That’s the question John Riley asked me, many years ago, for which I didn’t have a great answer.
Through the years, I’ve tried to wage a “booster” campaign for the humble brush - to coax others out of the resistance that kept me from getting great at the brushes for so many years.
Eventually, it was my love of the great jazz drummers, from Ed Thigpen, Vernel Fournier, and Roy Haynes to Blade, Bill Stewart, and Hutch.
But I’m painfully aware that my channel attracts both jazz enthusiasts and…not-jazz-enthusiasts alike, and…well…the brushes have an image problem the sticks don’t share.
Sticks, you see, are equally appropriate in any musical genre.
Only play country two-steps? Great. Sticks.
Like zydeco? Fantastic. I’ve got an idea: drumsticks.
You get the idea.
Brushes, however, and with few exceptions, are only associated with jazz.
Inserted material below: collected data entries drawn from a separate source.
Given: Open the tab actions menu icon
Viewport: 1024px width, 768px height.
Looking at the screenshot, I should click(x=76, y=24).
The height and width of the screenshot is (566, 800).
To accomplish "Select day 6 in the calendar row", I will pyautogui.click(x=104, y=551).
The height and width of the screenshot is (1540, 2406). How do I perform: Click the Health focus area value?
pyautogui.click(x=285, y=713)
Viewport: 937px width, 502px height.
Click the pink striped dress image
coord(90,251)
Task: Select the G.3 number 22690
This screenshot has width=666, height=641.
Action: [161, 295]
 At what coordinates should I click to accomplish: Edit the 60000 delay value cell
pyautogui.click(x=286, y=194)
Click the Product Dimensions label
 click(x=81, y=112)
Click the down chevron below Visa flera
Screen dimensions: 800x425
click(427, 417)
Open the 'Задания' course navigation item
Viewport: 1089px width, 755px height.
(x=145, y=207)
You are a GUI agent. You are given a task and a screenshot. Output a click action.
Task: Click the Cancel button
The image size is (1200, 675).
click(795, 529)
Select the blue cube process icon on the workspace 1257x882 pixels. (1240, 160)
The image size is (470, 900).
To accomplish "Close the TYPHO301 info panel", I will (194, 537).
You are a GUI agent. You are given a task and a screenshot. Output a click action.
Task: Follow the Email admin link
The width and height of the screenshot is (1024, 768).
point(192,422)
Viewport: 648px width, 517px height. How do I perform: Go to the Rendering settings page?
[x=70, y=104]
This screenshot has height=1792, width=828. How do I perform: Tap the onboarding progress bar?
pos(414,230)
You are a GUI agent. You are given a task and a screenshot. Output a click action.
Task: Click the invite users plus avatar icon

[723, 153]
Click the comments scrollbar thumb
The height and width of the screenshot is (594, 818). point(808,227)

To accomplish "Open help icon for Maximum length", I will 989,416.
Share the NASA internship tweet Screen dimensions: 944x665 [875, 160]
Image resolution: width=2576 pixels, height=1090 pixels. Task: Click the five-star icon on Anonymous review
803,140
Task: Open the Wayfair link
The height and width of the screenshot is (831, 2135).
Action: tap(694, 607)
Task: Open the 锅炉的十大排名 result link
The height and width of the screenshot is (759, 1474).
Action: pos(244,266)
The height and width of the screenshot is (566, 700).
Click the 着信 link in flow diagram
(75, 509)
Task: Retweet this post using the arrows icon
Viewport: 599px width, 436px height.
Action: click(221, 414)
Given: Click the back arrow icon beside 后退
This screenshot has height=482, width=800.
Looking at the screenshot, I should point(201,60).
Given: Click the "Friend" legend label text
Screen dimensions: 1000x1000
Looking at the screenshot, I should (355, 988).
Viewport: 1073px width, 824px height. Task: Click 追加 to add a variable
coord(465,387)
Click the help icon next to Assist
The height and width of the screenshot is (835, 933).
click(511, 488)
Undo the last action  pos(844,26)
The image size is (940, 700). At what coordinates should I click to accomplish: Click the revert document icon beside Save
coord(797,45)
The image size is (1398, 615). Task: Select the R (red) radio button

Which left me in the difficult position of making the case that we should “liberate” the brush from simply a jazz implement…
…without seeming to disparage the great drummers who developed the idiom.
Let me put it this way:
Papa Jo, Connie Kay, Ed, Vernel, Roy, Philly Joe, Art Taylor, Paul Motian, and everybody else took the brush tradition so deep that, for aficionados, their music needs no qualification.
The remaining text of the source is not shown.